[Stored items]

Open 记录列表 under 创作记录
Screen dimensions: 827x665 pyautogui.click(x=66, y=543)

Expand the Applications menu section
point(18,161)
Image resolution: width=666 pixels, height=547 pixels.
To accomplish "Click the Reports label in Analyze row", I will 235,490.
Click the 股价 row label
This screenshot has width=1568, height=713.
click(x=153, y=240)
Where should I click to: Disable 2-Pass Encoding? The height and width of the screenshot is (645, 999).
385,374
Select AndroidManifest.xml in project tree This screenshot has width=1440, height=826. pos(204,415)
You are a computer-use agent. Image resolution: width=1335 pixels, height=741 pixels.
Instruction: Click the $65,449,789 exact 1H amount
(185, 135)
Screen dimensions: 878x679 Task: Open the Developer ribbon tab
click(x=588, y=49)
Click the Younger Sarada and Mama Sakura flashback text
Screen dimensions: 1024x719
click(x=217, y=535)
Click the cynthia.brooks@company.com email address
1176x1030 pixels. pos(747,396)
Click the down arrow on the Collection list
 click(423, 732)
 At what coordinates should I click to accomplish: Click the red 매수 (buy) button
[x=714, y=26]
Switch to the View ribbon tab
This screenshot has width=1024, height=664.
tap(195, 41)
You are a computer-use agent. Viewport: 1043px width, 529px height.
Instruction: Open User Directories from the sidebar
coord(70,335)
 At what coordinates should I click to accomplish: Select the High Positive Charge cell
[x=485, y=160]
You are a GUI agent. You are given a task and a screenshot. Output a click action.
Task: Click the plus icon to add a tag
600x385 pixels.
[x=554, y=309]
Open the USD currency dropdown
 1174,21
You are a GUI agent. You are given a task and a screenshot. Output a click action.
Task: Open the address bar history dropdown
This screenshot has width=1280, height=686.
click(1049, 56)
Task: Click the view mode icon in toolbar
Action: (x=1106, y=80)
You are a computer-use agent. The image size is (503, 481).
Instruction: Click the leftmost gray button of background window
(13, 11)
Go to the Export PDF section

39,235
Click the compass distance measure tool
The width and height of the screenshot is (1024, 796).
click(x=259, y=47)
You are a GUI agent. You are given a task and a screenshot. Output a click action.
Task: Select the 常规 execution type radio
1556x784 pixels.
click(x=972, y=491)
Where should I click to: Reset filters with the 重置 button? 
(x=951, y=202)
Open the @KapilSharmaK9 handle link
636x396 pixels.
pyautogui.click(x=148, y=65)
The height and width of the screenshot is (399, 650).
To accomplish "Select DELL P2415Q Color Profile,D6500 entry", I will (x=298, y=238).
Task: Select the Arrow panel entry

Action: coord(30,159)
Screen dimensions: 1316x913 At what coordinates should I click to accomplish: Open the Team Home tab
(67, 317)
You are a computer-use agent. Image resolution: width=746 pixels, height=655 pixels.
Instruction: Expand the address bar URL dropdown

• _EXERCISE BRIEF_
List every line above containing the word "will".

• _EXPECTED ANSWER_
To accomplish "Click the Reports label in Analyze row", I will 235,490.
To accomplish "Select DELL P2415Q Color Profile,D6500 entry", I will (x=298, y=238).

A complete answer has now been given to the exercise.